ホセ兄様ったら、絶対婚姻前に何かしそうだな。
俺もしてるから文句は言わないけどね。
ジャメル領は元リネー領も入ってるから、父様はリネー領のお屋敷に住む事になったんだって。
こちらの方が王都に近いし、父様も新婚さんだからね。
もしも父様達に子供が生まれたら、リネー領を復活させて継がせればって話も出てきてる。
ドラゴン達も自由に動き回り、領民にも発表されたから歓迎され、領地を安全にしてくれるって事で、果物とか沢山貰ってるんだとか。
ドラゴンの夫夫は屋敷近くの与えられた場所でゆっくりする事が多いけど、子供のカーリンは父様大好きだから、リネーの屋敷と行ったり来たりしてるんだって。
カーリンが飛ぶ姿も観光の一つになりつつあり、予定外だけど良い傾向だ。
子供だけど、結構大きいし目立つし強いから、観光客も周りの魔物に警戒せずに済んでるしね。
「本当にジャメル領の道は綺麗になったなぁ。レモルトまでの道も綺麗になってきてる」
「今後はレモルトもトーレ国になるからな。入国料も必要無くなるから、そちらからの移動もスムーズになる様にしたい。ギルの領地になるのだからな」
外を見ながら、俺と父様は領地の発展に盛り上がる。
レッドドラゴンリーフの発表までの間に、結構時間とお金を掛けた甲斐があった。
宿泊用の宿や、その周りのお店も増やしたし、何より王都からの道を綺麗にしたのが大きいかも。
花々も咲いてるし、道は綺麗に整備されて馬車も通りやすい。
そして、乗合馬車も運営して、平民でもこちらに来やすい様にしたのだ。
道自体に防護魔術を掛けて安全にしてるし、フロル様の提案で、周りの花も場所ごとに違う種類にして見応えがあるし、乗合所も屋根付きで甘味処のある休憩所も完備したから、評判になってるんだ。
普通の乗合馬車だったりすると二日程掛かるんだけど、魔術の高い御者を採用して、それ用の馬の要らない車を開発したから、人も多く乗れるし半日程で着く様になった。
乗合所を五箇所設置したので、そこで毎回御者が交代する様にしたし、平民にも就ける仕事だから希望者も多い。

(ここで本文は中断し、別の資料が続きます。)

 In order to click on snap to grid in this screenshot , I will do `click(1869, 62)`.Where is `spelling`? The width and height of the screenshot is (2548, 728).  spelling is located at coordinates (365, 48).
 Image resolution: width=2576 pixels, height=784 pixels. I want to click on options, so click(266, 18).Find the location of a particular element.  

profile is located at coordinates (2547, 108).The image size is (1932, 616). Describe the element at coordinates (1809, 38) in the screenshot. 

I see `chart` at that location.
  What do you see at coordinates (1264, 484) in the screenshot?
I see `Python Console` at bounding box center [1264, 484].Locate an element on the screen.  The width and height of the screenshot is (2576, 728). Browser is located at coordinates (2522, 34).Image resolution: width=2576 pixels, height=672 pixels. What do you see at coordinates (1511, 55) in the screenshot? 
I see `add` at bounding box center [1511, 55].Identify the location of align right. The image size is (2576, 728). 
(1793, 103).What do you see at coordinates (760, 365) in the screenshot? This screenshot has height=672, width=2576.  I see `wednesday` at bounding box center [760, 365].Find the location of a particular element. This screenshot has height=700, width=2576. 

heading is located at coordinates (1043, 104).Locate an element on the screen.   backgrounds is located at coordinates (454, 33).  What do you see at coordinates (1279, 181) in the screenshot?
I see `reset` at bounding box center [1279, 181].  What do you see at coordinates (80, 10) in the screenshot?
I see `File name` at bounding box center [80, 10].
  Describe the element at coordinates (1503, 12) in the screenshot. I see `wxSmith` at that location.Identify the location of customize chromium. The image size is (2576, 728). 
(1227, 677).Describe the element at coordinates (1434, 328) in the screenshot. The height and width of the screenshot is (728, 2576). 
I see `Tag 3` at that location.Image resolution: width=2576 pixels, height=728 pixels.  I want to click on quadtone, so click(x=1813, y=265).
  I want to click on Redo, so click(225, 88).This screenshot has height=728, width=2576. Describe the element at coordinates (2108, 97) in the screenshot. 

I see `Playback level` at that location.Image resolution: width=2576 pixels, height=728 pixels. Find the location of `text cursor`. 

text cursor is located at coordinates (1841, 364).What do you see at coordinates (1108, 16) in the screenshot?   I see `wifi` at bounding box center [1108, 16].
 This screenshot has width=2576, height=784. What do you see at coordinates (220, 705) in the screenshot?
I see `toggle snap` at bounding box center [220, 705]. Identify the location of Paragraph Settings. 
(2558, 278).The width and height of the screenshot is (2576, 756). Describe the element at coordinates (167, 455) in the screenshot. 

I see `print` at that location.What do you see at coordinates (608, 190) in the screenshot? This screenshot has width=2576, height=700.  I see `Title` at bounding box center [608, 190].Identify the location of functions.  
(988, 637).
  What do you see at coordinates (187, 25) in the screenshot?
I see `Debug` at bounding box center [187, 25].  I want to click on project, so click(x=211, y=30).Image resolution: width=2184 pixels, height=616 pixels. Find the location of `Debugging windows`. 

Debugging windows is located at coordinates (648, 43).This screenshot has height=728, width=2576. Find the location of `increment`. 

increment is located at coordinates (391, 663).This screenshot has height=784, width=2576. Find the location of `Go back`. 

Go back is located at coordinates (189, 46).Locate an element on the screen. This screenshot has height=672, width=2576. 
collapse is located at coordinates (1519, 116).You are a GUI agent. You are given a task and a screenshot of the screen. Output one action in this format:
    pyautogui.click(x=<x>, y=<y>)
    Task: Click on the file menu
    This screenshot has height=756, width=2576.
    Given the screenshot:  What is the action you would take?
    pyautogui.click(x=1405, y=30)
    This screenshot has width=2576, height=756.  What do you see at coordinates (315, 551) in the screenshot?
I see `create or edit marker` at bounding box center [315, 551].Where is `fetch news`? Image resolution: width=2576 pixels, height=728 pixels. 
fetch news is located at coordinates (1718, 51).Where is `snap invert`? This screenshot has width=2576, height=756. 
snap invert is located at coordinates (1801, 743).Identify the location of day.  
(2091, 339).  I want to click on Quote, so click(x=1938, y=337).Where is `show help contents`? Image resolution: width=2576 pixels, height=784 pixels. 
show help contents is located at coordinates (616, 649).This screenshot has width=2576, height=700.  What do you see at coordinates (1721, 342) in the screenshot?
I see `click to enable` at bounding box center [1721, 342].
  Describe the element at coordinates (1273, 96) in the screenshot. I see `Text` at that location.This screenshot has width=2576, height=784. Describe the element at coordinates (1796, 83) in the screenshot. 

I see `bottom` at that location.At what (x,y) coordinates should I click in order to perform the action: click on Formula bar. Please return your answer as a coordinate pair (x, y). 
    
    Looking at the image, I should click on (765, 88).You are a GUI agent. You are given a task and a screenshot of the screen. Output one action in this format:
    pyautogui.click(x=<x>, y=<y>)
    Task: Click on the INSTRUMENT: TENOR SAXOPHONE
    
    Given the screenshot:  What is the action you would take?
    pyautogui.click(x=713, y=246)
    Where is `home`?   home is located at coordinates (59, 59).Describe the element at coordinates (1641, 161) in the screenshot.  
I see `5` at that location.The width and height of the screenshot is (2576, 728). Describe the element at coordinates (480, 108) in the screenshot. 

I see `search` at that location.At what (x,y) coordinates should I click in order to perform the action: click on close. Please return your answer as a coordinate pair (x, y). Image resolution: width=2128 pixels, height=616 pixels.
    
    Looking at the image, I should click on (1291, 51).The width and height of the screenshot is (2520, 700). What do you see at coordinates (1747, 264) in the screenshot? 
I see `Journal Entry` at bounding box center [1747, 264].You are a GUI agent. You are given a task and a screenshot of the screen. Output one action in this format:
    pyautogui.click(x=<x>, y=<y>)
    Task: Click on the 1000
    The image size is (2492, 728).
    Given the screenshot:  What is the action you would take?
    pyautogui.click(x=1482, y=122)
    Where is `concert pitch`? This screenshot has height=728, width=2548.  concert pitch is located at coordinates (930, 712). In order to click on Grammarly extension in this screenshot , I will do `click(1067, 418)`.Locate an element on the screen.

それぞれ五箇所にも観光の目玉を考え、良い感じに観光地化してきてる。
貴族は自分の馬車で行くから、もちろん区別化もしてるし、今の所好調だ。
もちろん他の領地にも行って欲しいから、ケンドフ領とかとも協力して、あちらが祭りの時はこちらは何もしないとか協定を結んでるんだ。
ハイリ嬢の実家のプラム伯爵家の農地にも、優先的にレッドドラゴンリーフの肥料を提供し、食材のルートも獲得出来たから、結構みんなWin-Winな感じじゃない?
レモルトも、良い感じに開発して行きたいな。
そう思いつつ、俺はレモルトの領地へ足を踏み入れるのだった。